Paramaribo, Suriname — After a three-month lull in the fighting, rebel forces are mounting new attacks against Lt. Col. D'esi Bouterse's left-leaning military regime in this remote South American nation. Guerrillas under the command of Ronny Brunswijk, Colonel Bouterse's former bodyguard, began launching new assaults in eastern Suriname in mid April.
Since then the rebels have:
Overrun a major military post at Brownsweg, killing five government soldiers and putting the rebels within 10 miles of the vital hydroelectric dam at Afobaka.
Attacked the towns of Moengo and Albina, and blown up three bridges on the road linking the capital with Moengo.
Dynamited a bridge on the road leading to the Afobaka dam and blown up an electrical tower. The later attack reduced the capital's power supply by 25 percent.
All major roads in the country, except one, are now subject to sudden guerrilla assault.
``If our Army was bigger, it could do something,'' said Lt. Edward Demees, director of the official Suriname News Agency.
The government has about 2,000 soldiers, while the rebel forces are only a few hundred. Most of the guerrillas come from the jungle-wise ``bush Negro'' ethnic group, translated from the Dutch word bosneger.
Suriname, a former Dutch colony, has been the scene of hit-and-run guerrilla attacks for the last 10 months, ever since Mr. Brunswijk, a bosneger, began his revolt last spring following a pay dispute with the Army leadership. Brunswijk and his bosneger comrades are the descendants of escaped African slaves who defeated the Dutch colonialists and built a proud culture in the dense jungle. The bosneger comprise about 10 percent of the nation's 400,000 populace.
The rebels say they want to oust Bouterse, who came to power in a 1980 coup, and they want to restore democracy. Under the guerrillas' pressure, Bouterse has pledged to hold a referendum on a new constitution in September and conduct elections for the National Assembly on Nov. 25. According to the proposed constitution, the National Assembly will select a president.
Michel van Rey, a former Army lieutenant who is now second in command of the rebels, told reporters in the Netherlands last month that the guerrillas would disrupt the elections because the proposed constitution would allow Bouterse to remain in power.
Mr. Van Rey, former President Henk Chin A Sen, and Eddy Josefzoon, a bosneger educated in the Netherlands, are traveling in Europe and the United States to rally support for the insurgents, who call themselves the Suriname National Liberation Army.

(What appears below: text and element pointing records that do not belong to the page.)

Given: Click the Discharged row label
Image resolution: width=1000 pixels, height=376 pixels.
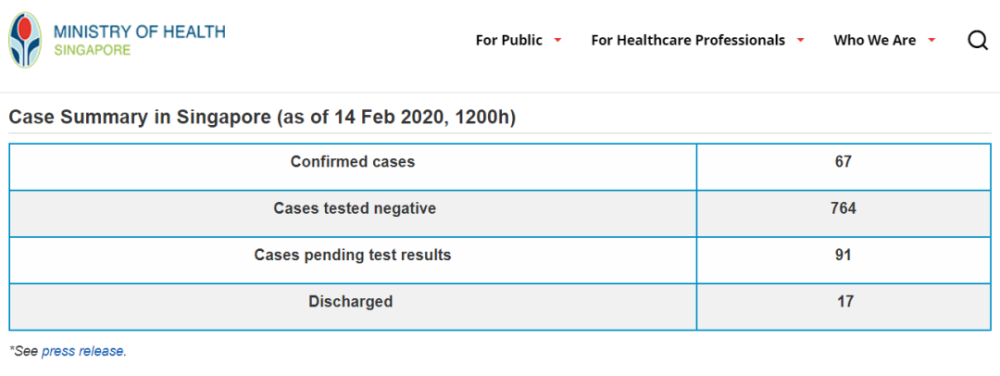Looking at the screenshot, I should point(351,301).
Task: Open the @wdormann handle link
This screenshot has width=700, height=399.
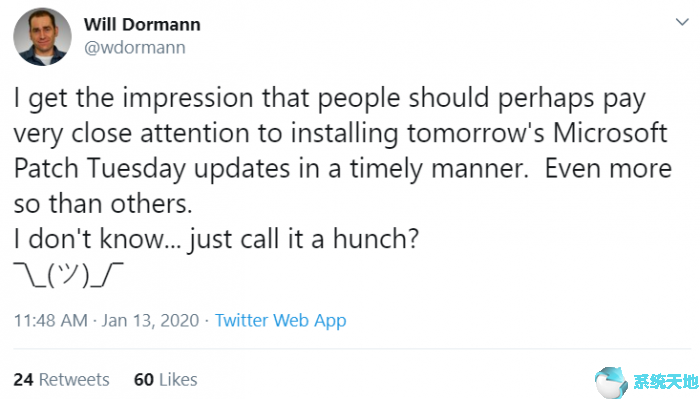Action: tap(135, 47)
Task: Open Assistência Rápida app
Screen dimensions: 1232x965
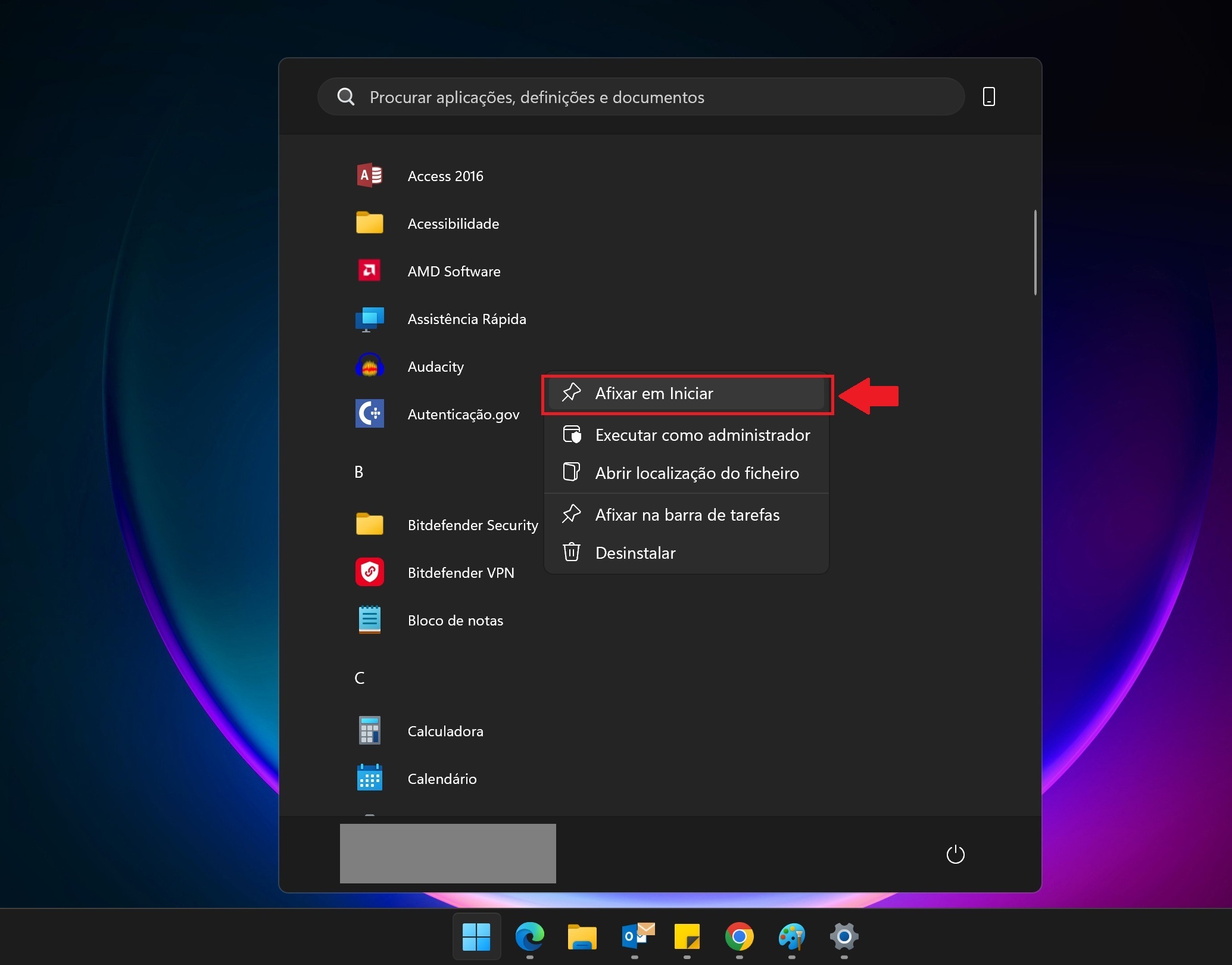Action: pyautogui.click(x=466, y=319)
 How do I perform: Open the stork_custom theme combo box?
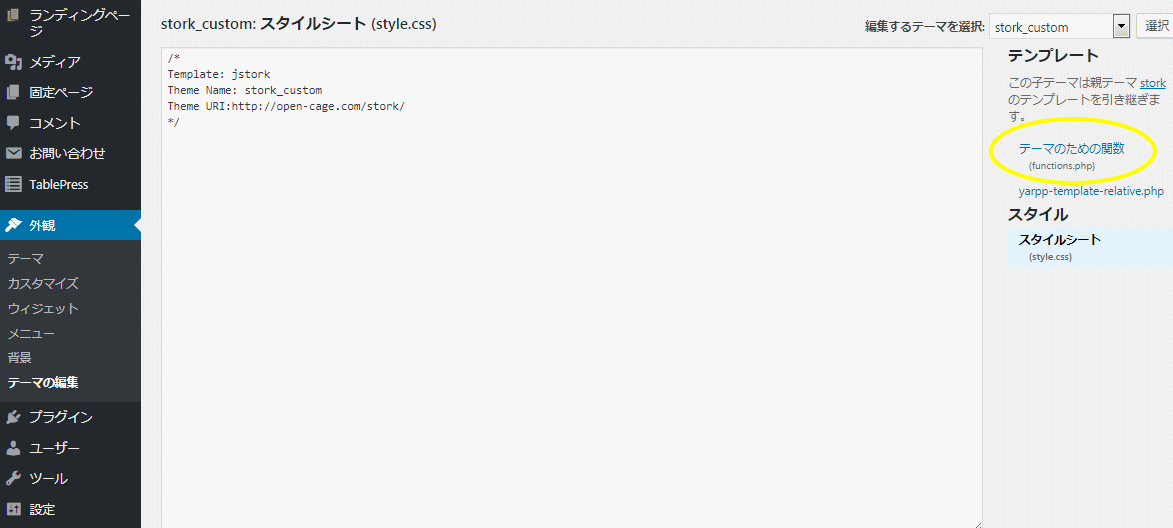click(x=1059, y=27)
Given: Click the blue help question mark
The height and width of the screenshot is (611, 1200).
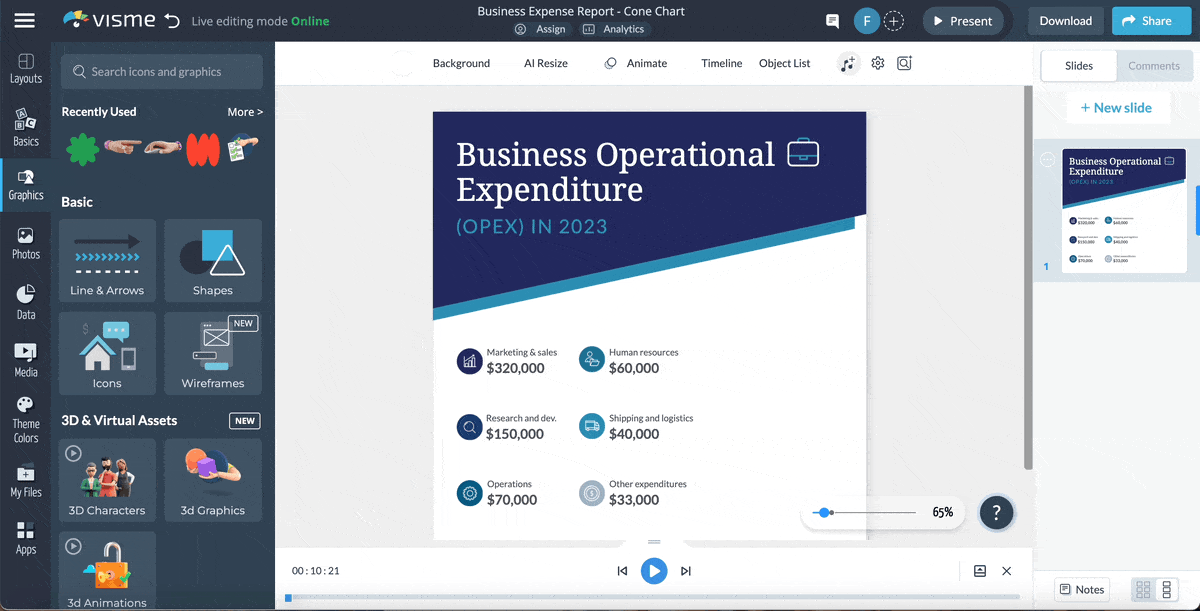Looking at the screenshot, I should point(996,513).
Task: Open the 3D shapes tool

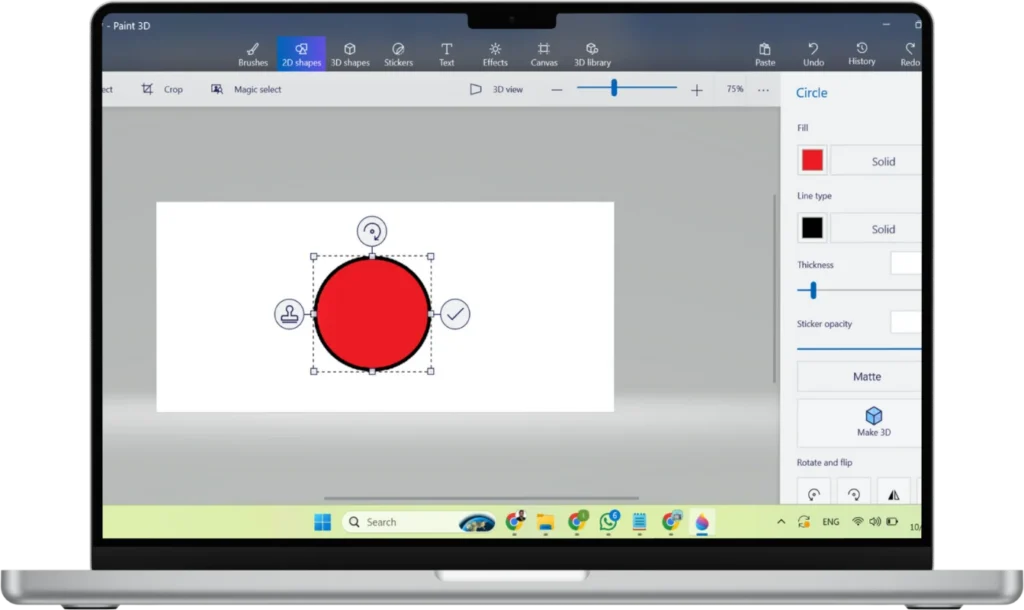Action: coord(350,54)
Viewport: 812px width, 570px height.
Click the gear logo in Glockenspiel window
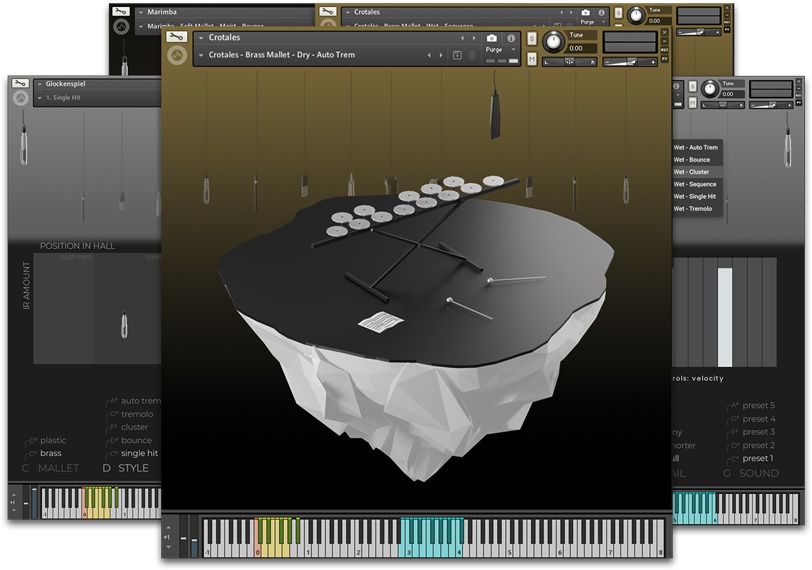point(20,98)
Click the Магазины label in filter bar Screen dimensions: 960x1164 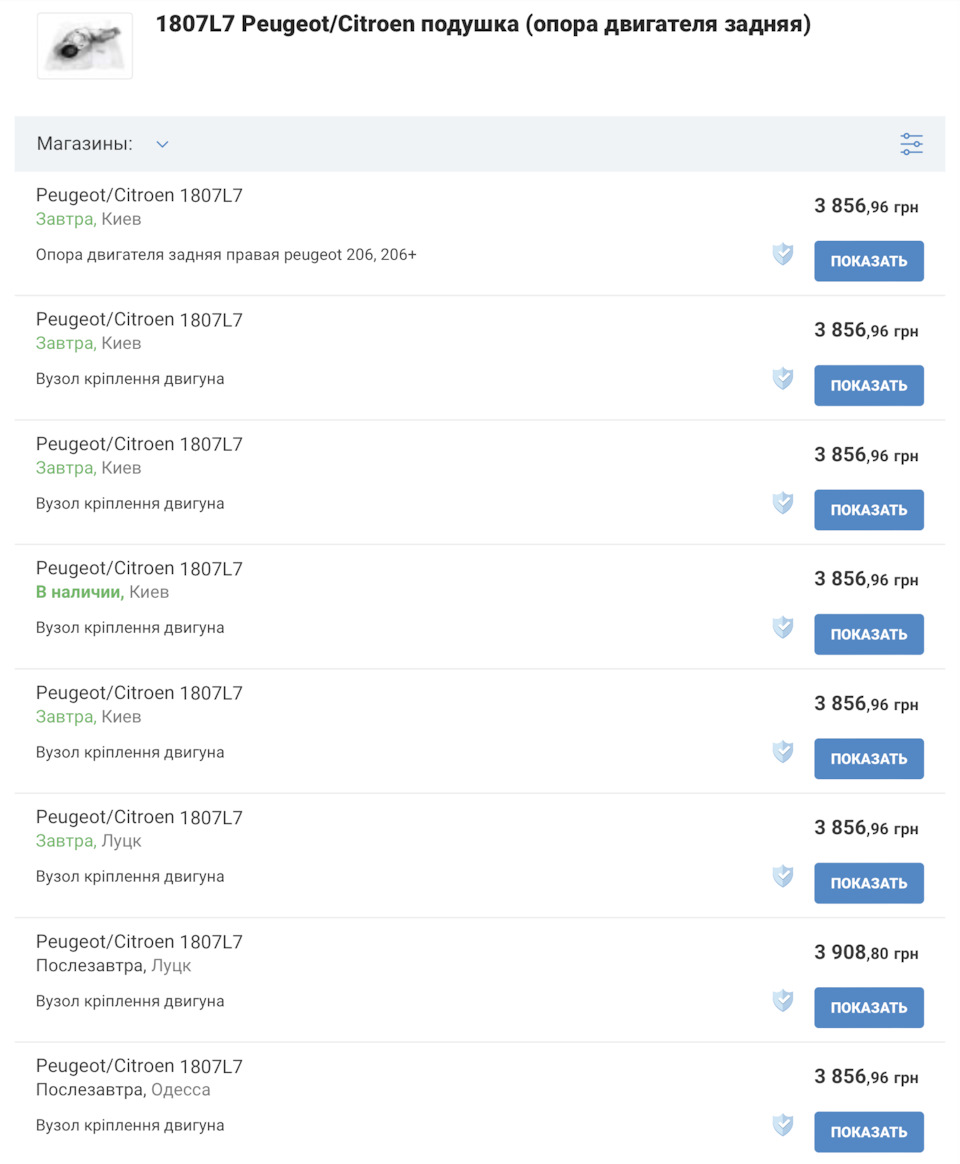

Both the government and the rebels are seeking more weapons from foreign sources. The government has leased a helicopter from a Venezuelan company, outfitted it with machine guns, and staffed it with two US pilots.
So far the insurgents have been unable to rally support outside of the large Suriname 'emigr'e community in Amsterdam.
The rebels appeared close to a military victory last November when they took control of Moengo, cut off Albina, and threatened to shoot down airplanes using the international airport near the capital.
But government troops mounted a counteroffensive in December and January, retaking Moengo and sweeping through bosneger villages in the eastern district of Marowijne. Most observers see the two sides now as evenly matched, with Brunswijk controlling the countryside but unable to take the capital.
Up to 100 civilians were shot by soldiers during the government counteroffensive, according to well-informed sources, causing some 8,000 villagers to flee to French Guiana, were they are living in refugee camps. In an interview, Foreign Minister Henk Heidweiller called the civilian deaths ``tragic.'' He said the government will investigate the killings.
A European diplomat in Paramaribo who asked not to be identified said the recent surge in fighting suggests that the Army's heavy hand against civilians has pushed more young bosneger into rebel ranks.
Stanley Rensch, a bosneger of the Saramakan tribe who was educated in the Netherlands and now trains teachers in Paramaribo, said the rebellion has been building in the villages long before Bouterse.
The government's construction of a hydroelectric dam forced some 6,000 Saramakans out of their homes in the 1960s and, even more importantly, flooded bosneger religious shrines and the graves of revered ancestors who had won their freedom from the Dutch.